Dipendenze d’amore. Estremamente Isabel Coixet e felicemente Veuve Clicquot, alla Festa

Passato in concorso “Un amor” ultimo film della spagnola Isabel Coixet, ispirato all’omonimo best seller di Sara Mesa. In paesino della Spagna rurale la dipendenza d’amor di una giovane traduttrice che, in cerca di pace e tranquillità, troverà una ben diversa accoglienza risucchiata dal vicinato sospettoso, invasivo, maldicente, petulante e pieno di richieste. Comunque di amore fortissimo, tratta  “Widow Clicquot” di Thomas Napper dedicato alla celebre vedova inventrice dello champagne …

Un amor dalla Spagna e uno dalla Francia.
Il primo è il titolo di un best seller di Sara Mesa (candidato nel 2022 al premio Strega europeo) e dell’omonimo film di Isabel Coixet, regista e sceneggiatrice (premio Goja nel 2018 per La casa dei libri) che si apre su un primo piano quasi da entomologo sul viso di un’africana.

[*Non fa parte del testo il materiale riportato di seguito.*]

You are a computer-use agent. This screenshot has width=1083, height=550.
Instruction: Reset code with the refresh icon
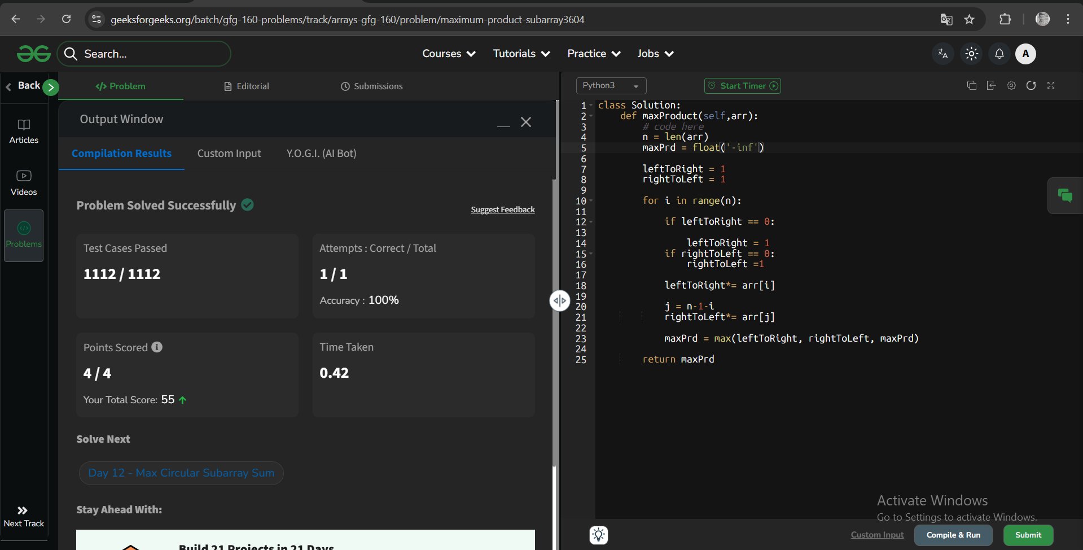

Sta raccontando il suo straziante vissuto: la sua fuga dall’Africa in cerca di salvezza altrove.

Subito dopo si passa davvero altrove: su un paesaggio spagnolo non proprio rilassante con punte impervie (il monte Glauco) e valli prive di abitanti.

Un amore

Una giovane donna – che scopriremo essere interprete di lingue africane e dunque anche della donna che abbiamo visto prima descrivere i sofferti orrori – stremata dai racconti accumulati e dal timore di commettere errori che impediranno la richiesta di accettazione di un rifugio in Europa, sta entrando in una casa a La Escapa, un paesotto della Spagna dove, in cerca di solitudine e pace ha affittato una casa scalcagnata. Più di quanto potesse immaginare.

Decisamente poco rilassante anche per via del suo aggressivo e inquietante proprietario che oltre a piombare senza preavviso le molla anche un rognoso cane.

Luogo assai poco bucolico dove la solitaria Nat traduce i testi e cerca di difendersi da infiltrazioni di ogni tipo, ma viene presto risucchiata dal vicinato sospettoso, invasivo, maldicente, petulante e pieno di richieste. Anche sessuali.
A una di queste, diciamo la più ripugnante, Nat aderisce inaspettatamente infilandosi in un tunnel di dipendenza d’amor. Finirà male, ovviamente. Come nel mondo disastrato quasi ovunque.

Ma c’è in chiusura un inatteso colpo di coda: resta il reciproco affetto tra lei e il suo rognoso cagnetto ermafrodita.

Di imprevedibile, doppio, fortissimo amore, anche se di altro tipo, si tratta anche in Widow Clicquot di Thomas Napper, ambientato nei primi dell’Ottocento in Francia nel paesaggio meraviglioso dello Champagne, dove Barbe-Nicole Ponsardin (Haley Bennet bravissima) sposa, come si usava, per scelta dei parenti, François Clicquot (Tom Sturridge) che riesce subito a trasmetterle non solo il suo amore ma anche la sua creativa passione per le viti.

Pochi anni dopo, nel 1805, il visionario e fragile François muore suicida e Barbe-Nicole che ha ereditato dal marito, oltre alla azienda vinicola, soprattutto la sua creativa passione, si oppone ostinatamente al suocero che ha già pensato alla sua vendita. E riesce a vincere.

Come madame Curie studia con tutte le sue forze la materia notte e giorno ed è lei che s’inventa la nuova formula del bere felice, il vino con le bollicine: lo champagne. Quello che si berrà poi in coppe. Che a cominciare dai russi dello zar, dove riuscirà ad arrivare in poche bottiglie nonostante l’embargo di Napoleone, conquisterà poi tutto il mondo.

Quel che racconta il film, che si ritrova in tanti articoli e scritti, è la vera storia della vedova Clicquot, leggendaria imprenditrice che dalla morte del marito si vestirà sempre in nero e cambierà il suo nome e quello del vino in Veuve Clicquot.

Il godibile Widow Clicquot è la migliore pubblicità che si possa fare oggi allo champagne tallonato attualmente in tutto il mondo dal successo del prosecco di Conegliano e dintorni dove invece si fanno bizzarre promozioni aziendali sovvenzionando gare di macchine in un’epoca in cui è proprio il bere in eccesso causa di gravi, mortali incidenti. E dunque ben poca gioia.